▸ WHAT TO DO: Once the line containing "Over ons (338, 36)" is found in the entries below, restate it and each following line word for word, stopping after the line containing "Lost Password (57, 2569)".

══════

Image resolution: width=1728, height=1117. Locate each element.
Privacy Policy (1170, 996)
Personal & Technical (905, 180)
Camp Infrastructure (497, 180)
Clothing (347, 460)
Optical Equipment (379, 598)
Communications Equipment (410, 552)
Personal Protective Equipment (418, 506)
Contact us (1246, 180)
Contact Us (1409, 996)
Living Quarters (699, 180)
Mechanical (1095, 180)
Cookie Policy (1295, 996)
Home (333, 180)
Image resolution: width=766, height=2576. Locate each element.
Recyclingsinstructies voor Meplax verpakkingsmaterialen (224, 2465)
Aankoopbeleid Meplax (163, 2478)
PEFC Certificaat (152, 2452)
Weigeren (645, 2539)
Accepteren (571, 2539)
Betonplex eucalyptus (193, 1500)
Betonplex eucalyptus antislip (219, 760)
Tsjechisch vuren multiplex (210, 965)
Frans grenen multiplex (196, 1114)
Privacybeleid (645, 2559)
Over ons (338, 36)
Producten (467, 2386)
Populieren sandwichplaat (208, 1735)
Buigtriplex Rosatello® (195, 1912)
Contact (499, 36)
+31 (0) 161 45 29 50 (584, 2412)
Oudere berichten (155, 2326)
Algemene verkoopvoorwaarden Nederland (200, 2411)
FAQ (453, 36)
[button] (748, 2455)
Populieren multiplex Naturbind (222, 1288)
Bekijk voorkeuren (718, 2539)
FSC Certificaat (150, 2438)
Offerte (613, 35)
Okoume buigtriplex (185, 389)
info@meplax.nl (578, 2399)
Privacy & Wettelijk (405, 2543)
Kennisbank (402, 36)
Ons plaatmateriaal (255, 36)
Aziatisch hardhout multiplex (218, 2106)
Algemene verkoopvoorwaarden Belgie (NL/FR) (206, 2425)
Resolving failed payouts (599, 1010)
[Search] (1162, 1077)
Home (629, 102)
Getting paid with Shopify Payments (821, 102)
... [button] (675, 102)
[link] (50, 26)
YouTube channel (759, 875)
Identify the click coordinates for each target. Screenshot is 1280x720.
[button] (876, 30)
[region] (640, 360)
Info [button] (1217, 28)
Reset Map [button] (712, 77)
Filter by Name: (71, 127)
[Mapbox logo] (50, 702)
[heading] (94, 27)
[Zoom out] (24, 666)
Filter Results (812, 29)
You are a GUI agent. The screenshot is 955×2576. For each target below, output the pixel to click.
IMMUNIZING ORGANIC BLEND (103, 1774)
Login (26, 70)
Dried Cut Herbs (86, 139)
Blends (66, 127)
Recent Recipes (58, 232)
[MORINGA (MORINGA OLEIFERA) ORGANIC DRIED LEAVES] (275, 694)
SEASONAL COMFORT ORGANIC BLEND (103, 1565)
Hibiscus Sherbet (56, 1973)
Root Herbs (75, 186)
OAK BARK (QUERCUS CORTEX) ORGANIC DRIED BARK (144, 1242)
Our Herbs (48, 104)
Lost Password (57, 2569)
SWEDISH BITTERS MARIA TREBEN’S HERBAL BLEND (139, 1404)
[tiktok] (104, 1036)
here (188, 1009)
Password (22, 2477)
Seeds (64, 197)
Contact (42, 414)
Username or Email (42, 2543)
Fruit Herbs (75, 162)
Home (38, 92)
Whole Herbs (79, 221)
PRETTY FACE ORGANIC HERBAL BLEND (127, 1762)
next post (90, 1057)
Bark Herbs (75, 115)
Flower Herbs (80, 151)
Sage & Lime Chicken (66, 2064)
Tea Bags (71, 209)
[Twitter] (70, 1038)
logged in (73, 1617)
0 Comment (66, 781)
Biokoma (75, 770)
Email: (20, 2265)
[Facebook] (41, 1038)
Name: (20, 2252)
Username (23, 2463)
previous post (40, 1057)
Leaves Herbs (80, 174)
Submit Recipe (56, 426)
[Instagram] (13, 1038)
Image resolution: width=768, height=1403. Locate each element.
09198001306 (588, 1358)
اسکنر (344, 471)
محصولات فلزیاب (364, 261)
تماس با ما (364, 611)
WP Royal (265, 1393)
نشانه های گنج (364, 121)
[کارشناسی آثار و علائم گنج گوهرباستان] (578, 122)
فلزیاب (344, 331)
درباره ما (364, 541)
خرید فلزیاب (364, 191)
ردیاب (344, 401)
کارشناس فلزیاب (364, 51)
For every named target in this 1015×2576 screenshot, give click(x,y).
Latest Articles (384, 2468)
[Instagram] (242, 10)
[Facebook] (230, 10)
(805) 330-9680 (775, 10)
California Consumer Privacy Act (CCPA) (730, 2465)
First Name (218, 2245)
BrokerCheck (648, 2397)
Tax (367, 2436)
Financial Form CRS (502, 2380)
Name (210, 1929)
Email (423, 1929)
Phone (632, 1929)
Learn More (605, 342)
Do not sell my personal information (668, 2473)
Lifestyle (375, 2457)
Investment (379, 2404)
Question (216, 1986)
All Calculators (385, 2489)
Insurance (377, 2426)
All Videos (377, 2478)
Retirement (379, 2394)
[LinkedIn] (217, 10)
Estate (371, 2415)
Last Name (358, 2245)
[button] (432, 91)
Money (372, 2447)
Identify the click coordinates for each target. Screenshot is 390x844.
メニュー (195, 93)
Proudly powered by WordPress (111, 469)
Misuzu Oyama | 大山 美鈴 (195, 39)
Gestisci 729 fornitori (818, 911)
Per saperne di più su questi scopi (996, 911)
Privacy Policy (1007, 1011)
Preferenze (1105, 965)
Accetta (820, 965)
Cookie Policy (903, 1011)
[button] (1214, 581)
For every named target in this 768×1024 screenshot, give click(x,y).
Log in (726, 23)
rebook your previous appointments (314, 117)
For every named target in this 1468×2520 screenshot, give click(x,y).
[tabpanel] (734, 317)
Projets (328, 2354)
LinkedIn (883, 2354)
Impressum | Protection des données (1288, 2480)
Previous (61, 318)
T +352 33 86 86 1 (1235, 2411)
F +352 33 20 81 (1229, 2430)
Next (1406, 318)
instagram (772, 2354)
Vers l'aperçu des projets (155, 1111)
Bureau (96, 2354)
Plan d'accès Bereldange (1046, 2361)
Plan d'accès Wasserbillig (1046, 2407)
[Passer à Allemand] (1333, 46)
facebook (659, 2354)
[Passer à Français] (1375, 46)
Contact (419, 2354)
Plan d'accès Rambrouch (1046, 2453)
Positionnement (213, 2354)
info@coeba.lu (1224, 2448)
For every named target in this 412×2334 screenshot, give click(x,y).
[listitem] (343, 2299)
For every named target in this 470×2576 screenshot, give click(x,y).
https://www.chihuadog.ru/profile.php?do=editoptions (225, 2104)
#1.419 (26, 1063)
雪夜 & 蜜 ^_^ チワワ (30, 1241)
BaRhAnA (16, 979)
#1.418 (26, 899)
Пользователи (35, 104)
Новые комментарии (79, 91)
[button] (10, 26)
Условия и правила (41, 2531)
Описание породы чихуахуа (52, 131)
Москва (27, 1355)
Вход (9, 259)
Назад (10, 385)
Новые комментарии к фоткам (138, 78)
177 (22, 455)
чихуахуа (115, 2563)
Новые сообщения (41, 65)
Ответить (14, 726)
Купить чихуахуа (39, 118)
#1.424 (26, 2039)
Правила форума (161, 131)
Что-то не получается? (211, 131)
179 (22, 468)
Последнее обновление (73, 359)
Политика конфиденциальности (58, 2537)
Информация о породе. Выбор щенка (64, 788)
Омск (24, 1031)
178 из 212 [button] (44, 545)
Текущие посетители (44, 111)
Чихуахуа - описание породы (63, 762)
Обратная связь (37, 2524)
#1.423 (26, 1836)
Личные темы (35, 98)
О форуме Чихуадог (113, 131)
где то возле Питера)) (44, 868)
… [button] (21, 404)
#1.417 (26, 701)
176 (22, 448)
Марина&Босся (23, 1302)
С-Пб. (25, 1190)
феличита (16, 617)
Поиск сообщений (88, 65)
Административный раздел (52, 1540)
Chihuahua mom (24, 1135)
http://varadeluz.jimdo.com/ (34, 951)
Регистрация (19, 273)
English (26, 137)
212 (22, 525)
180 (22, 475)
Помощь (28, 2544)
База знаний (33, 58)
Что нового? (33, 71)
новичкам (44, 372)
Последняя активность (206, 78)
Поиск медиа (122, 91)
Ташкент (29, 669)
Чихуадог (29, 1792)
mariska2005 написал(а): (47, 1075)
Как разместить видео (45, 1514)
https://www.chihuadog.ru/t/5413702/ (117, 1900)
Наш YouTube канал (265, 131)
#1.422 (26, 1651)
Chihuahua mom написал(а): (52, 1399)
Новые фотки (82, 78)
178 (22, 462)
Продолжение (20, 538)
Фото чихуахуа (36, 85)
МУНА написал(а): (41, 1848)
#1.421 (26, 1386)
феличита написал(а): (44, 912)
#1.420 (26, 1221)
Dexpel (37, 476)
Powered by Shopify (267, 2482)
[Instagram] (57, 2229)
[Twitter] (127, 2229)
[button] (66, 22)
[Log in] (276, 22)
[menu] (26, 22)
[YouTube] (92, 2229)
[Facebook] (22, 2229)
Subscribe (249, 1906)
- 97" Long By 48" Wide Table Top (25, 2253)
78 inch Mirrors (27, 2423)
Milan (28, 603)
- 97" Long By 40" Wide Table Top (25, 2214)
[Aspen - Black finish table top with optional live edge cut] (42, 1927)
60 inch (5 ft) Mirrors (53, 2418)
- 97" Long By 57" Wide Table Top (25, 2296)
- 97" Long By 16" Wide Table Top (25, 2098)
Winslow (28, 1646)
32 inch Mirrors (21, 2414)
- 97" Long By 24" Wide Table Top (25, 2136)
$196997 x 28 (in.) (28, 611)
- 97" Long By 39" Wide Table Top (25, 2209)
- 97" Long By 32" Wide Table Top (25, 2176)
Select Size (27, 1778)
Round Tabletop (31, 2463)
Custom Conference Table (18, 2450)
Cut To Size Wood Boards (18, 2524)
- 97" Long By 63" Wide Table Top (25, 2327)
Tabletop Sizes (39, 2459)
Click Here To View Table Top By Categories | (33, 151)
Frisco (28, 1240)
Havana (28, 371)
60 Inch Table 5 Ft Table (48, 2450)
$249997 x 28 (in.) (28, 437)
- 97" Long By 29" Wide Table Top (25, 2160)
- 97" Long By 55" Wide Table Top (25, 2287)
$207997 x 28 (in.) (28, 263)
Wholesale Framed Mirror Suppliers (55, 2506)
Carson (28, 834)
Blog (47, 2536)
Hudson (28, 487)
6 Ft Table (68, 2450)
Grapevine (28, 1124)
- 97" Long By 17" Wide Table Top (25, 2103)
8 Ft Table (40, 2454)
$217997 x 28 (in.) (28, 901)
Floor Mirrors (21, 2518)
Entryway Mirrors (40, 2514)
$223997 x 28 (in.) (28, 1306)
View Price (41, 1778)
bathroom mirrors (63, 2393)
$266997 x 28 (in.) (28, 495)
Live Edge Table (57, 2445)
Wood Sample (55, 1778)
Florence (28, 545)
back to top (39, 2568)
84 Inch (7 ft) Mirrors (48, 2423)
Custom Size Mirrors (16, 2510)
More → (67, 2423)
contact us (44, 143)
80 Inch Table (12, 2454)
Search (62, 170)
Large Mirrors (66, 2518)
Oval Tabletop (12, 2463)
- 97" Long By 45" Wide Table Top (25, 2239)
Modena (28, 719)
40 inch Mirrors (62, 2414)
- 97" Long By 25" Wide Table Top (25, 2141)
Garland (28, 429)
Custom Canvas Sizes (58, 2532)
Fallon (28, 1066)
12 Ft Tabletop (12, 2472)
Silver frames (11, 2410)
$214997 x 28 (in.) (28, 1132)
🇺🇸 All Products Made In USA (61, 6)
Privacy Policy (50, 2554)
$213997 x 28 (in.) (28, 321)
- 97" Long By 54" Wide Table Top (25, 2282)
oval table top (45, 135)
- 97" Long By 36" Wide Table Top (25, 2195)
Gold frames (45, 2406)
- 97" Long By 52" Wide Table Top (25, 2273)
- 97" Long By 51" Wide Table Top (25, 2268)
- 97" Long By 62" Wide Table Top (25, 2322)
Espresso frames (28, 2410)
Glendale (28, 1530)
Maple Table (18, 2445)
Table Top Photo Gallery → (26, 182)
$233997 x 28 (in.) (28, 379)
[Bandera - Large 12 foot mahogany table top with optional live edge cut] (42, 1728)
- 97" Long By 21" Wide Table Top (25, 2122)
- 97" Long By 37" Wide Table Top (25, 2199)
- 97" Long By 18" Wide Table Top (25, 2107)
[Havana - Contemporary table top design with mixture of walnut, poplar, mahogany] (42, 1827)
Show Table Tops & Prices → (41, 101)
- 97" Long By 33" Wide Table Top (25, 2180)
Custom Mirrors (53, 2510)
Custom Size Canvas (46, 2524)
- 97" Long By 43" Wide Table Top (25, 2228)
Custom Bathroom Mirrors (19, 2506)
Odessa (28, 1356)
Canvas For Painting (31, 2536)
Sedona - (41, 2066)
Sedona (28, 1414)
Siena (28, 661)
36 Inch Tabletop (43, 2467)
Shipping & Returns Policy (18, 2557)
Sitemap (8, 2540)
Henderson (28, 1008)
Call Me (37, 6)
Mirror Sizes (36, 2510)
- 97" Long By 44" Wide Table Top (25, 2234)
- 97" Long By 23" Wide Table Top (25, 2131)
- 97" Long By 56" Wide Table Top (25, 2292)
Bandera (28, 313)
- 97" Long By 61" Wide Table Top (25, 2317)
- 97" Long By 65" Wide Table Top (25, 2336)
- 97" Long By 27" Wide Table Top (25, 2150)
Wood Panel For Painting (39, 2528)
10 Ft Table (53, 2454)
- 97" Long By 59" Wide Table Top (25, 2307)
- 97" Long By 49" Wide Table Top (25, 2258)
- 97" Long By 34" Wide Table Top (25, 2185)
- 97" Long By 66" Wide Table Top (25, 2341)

══════

▸ RESPONSE TO THIS EXERCISE:
Over ons (338, 36)
Producten (467, 2386)
Populieren sandwichplaat (208, 1735)
Buigtriplex Rosatello® (195, 1912)
Contact (499, 36)
+31 (0) 161 45 29 50 (584, 2412)
Oudere berichten (155, 2326)
Algemene verkoopvoorwaarden Nederland (200, 2411)
FAQ (453, 36)
[button] (748, 2455)
Populieren multiplex Naturbind (222, 1288)
Bekijk voorkeuren (718, 2539)
FSC Certificaat (150, 2438)
Offerte (613, 35)
Okoume buigtriplex (185, 389)
info@meplax.nl (578, 2399)
Privacy & Wettelijk (405, 2543)
Kennisbank (402, 36)
Ons plaatmateriaal (255, 36)
Aziatisch hardhout multiplex (218, 2106)
Algemene verkoopvoorwaarden Belgie (NL/FR) (206, 2425)
Resolving failed payouts (599, 1010)
[Search] (1162, 1077)
Home (629, 102)
Getting paid with Shopify Payments (821, 102)
... [button] (675, 102)
[link] (50, 26)
YouTube channel (759, 875)
Identify the click coordinates for each target. Screenshot is 1280x720.
[button] (876, 30)
[region] (640, 360)
Info [button] (1217, 28)
Reset Map [button] (712, 77)
Filter by Name: (71, 127)
[Mapbox logo] (50, 702)
[heading] (94, 27)
[Zoom out] (24, 666)
Filter Results (812, 29)
You are a GUI agent. The screenshot is 955×2576. For each target below, output the pixel to click.
IMMUNIZING ORGANIC BLEND (103, 1774)
Login (26, 70)
Dried Cut Herbs (86, 139)
Blends (66, 127)
Recent Recipes (58, 232)
[MORINGA (MORINGA OLEIFERA) ORGANIC DRIED LEAVES] (275, 694)
SEASONAL COMFORT ORGANIC BLEND (103, 1565)
Hibiscus Sherbet (56, 1973)
Root Herbs (75, 186)
OAK BARK (QUERCUS CORTEX) ORGANIC DRIED BARK (144, 1242)
Our Herbs (48, 104)
Lost Password (57, 2569)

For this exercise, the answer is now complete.